How Many Years have your JW Relatives Shunned You ?

by flipper 55 Replies latest jw friends

  • jam
    jam

    Since 1987, I have nieces and nephews I have never

    met and we live in the same area. Yes, A lovely organization.

    This cult destroyed our family.

  • panhandlegirl
    panhandlegirl

    I will try to report back on the day and let you all know what it was like. If you have anything you want me to look out for please let me know.

    Thanks for the infor cantleave and nugget please let us know the high points or anything you feeel is relevant for us.

  • 00DAD
    00DAD

    I was disfellowshipped three years ago. Since that time I've only had limited contact with my minor son, that in spite of having a court ordered visitation schedule which his mother signed.

    I have only talked with my other son who is 20 yrs. old once.

    Recently I wrote to the elders asking if they would rescind my disfellowshipping. They declined even though I am no longer engaged in the activity for which I was disfellowshipped and have not been for over a year. Although none of them has had any contact with me in three years they somehow magically determined in less than 1/2 an hour that I do not have a contrite heart.

    I repeatedly said that I want to begin rebuilding my relationship with my sons. Their response was I had to go to meetings. I said, "How many?" They said, "Months." I said, "How many?" They said, "A number of months." I asked, "How many is 'a number'?" They simply repeated, "A number of months."

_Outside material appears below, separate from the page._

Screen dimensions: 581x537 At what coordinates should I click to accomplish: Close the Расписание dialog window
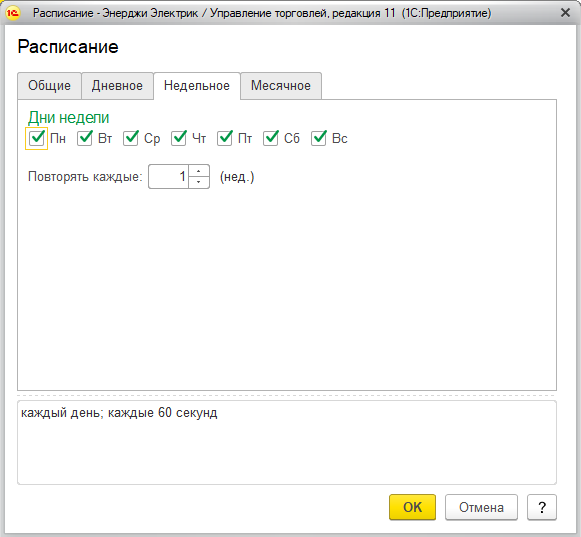[565, 13]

    I asked which scripture was the basis for the requirement that I attend, "A number of months of meetings." before they would reinstate me. They said, "Hebrews 10:24,25, 'Do not forsake .....'"

    I pointed out that in that scripture Paul was admonishing Christians to "gather together for encouragment". Nowhere in that verse does it make it a requirement for reinstatment. They were quiet. I then asked, "Can you show me a specific quote in any WT or other publication that shows a person must attend a specific number of meetings or any at all for that matter to be reinstated?"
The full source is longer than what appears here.